Scan results received yesterday were very favorable – clear again for the third scan in a row. In other words, although we know by other means that there is cancer in my body, you can’t tell it by my last three scans. The tumor marker number is continuing to creep up, however, now up to 7.5 (the last three test results being 7.4, 6.8, and 7.5, and gradually increasing from the 3 range before the 7.4). The oncologist takes that to indicate cancer growth, but just not enough to show up on a scan.
In more good news, tests on biopsy material taken back in February indicated that I am a good candidate for an immunotherapy called Keytruda (you may have seen advertisements on TV for it), but the doc does not want to switch to it until we get all the mileage (time) we can out of the present strategy of Herceptin and the chemotherapy Xeloda. The Xeloda is wearing me down energy-wise, but I’m not having the intestinal issues I had back in March-April with almost the present dosage. Dr.
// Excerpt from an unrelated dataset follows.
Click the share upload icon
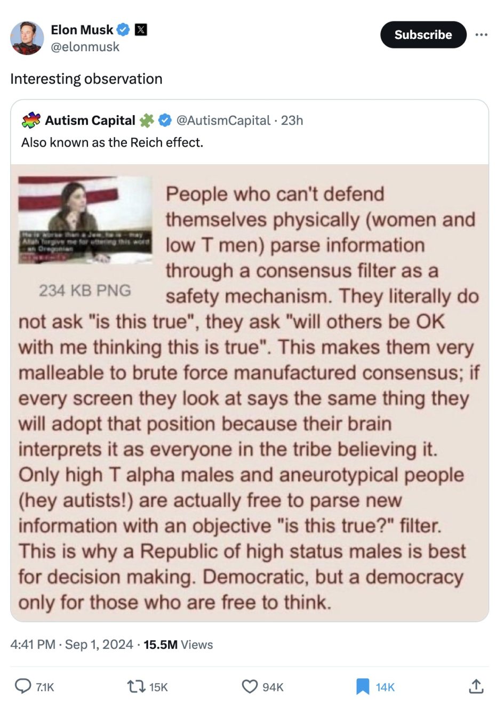This screenshot has height=706, width=496. pyautogui.click(x=476, y=686)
Devore is amazed, but that’s been one of my prayer requests – that I’d be able to handle the increased dosage without a return of the awful side-effects.
So there is a good immunotherapy Plan B in place, but Plan A is to remain in place as long as my scans continue to show clear and I can live with the side effects. Should the tumor marker numbers continue to climb, the scan schedule will be accelerated a bit, and if they go down we will return to the original scan schedule of every 12 weeks or so. Tumor marker numbers going down again would be nice.
All in all, however, it was an excellent report. My good wife took off from work to go with me to yesterday’s appointment, because with the bad trend in the tumor marker numbers I was steeling myself for a setback, and feeling anxious about whether immunotherapy would work in my case.
I know, I know, “be anxious for nothing” (Philippians 4:6). It’s a command, I know it well. But I fight these battles of the soul on the same plane that you do. Thank you so much for your prayers for me. I have no doubt that they are weighing strong in my favor, and that the Lord is being good to me because of you.